01.07.2019

Why Are Manufacturers so Interested in Mega-Castings?

Nio and Xpeng, two Chinese EV startups, have already followed Tesla’s lead by ordering injection molding machines capable of 12,000 tons of force from IDRA (LK Machinery). Now it’s Mercedes-Benz’s turn for its EQXX to succumb to giant castings. The German automaker is aiming for maximum cost reduction and weight reduction on a low-volume vehicle unveiled as a concept during the last Consumers Electronic Show. The vehicle is a technological exercise as Mercedes-Benz aims not only for lower production costs, but also for weight reduction (which mega-casting makes possible) leading to a better management of energy consumption to increase range.

More Followers to Adopt Tesla’s Strategy

After Mercedes-Benz, Volvo has just announced that it wants to start building bodies in white using giant aluminum castings. The Swedish manufacturer is investing more than a billion euros for its future EVs and is seeking to meet several objectives with mega-casting which is inherited from Tesla, namely to reduce the weight of vehicles, to improve the use of interior space, and to be able to develop several vehicles capable of using the same modules based on the same body-in-white elements (mega-castings).

Volkswagen also revealed recently that their Project Trinity will likely use Tesla-like manufacturing processes, including potential mega-casting and ramped-up automation, aiming to speed up production.

Why Are Automakers Interested in Giga-Casting?

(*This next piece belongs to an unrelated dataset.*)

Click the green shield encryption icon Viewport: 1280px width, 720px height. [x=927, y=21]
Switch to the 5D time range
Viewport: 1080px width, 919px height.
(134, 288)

Elon Musk said this solution removes 300 robots from the assembly line on Munro Live (YouTube). Mega-castings allow to improve profitability by reducing assembly time, length of the assembly line. In terms of reparability, the casting component is not of a nature to be straightened or even replaced. If it bends or breaks, the vehicle will be a total loss. However, this is unlikely to slow Tesla down in its approach as the manufacturer is considering a new Giga-casting part for the front of the future Model 3. The limited experience with such large aluminum castings integrated into the body-in-white leaves many doubts about reparability, life cycle and aging. With cost-reduction being the end-game for Mega-casting technology, the sudden enthusiasm of premium manufacturers for these solutions tends to prove that the economic equation and the profitability of electric vehicles are far from being resolved

Precautions to be Taken Regarding the Conclusions

In terms of repair, the casting is not of a nature to be straightened or even replaced. If it breaks, the vehicle will be classified as a wreck. The lack and cost of parts, as well as the below-average ability for repair, are reasons enough for a minor fender-bender to turn a Tesla into a wreck in the eyes of insurers (full reimbursement of value in the US). Cars with these parts are therefore stiffer, simpler, but also more disposable, especially since the aging of such massive casting parts is not yet known.

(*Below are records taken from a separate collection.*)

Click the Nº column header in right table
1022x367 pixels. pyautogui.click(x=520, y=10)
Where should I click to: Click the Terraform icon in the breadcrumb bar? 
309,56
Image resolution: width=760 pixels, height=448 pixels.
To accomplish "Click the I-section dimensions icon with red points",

The set-up time and the scrap-rate (45% at Tesla in 2021) are often highlighted with more importance than with stamping parts. If the process is faster once the series is launched, it also requires more adjustments at the very beginning. Confirmed by suppliers, the delays Tesla has experienced in Berlin and Austin are not only administrative or financial, but also technical. However, this is unlikely to slow Tesla down in its approach as the manufacturer is considering a new Giga-casting for the front of the future Model 3 and Model Y additional to a tray for the future batteries that are also made of a single piece of aluminum casting.

The lightweighting of mega-casting is not as effective as assembly solution. To ensure that molten aluminum can reach far-end of parts without turbulent flow, Tesla has to give up thin wall design on the areas which do not require high strength and stiffness (e.g. wheel well, rear floor). In general, mega casting does now allow for extremely low thickness: no less than 2 to 3mm thick versus up to 0.7mm for sheet metal. One of the major innovations of Mercedes’s Bionicast is to apply bionic engineering to reduce excess material to a minimum on those areas. Volvo also expects 15% weight-saving compared to steel solutions by design optimization on mega-casting.

Mega-casting also helps to increase the material utilization as well as the use of secondary (scrap) aluminum. According to Volvo, 100% aluminum will be utilized (versus 55% of stamped steel parts), and half of the aluminum can be secondary alloy, leading to at least 35% CO2 emissions reduction.

Innovation by Trial and Error

The limited experience with such large aluminum castings integrated into the body-in-white leaves many doubts about repair ability, life cycle and aging. The adoption of these mega-castings by manufacturers other than Tesla are perplexing at this point. To develop a definitive idea, volume increases, technological improvements, and the first customer feedback on high-mileage vehicles will be needed. However, with certainty the sudden enthusiasm of premium manufacturers for these solutions tends to prove that the economic equation and the profitability of electric vehicles are far from being resolved.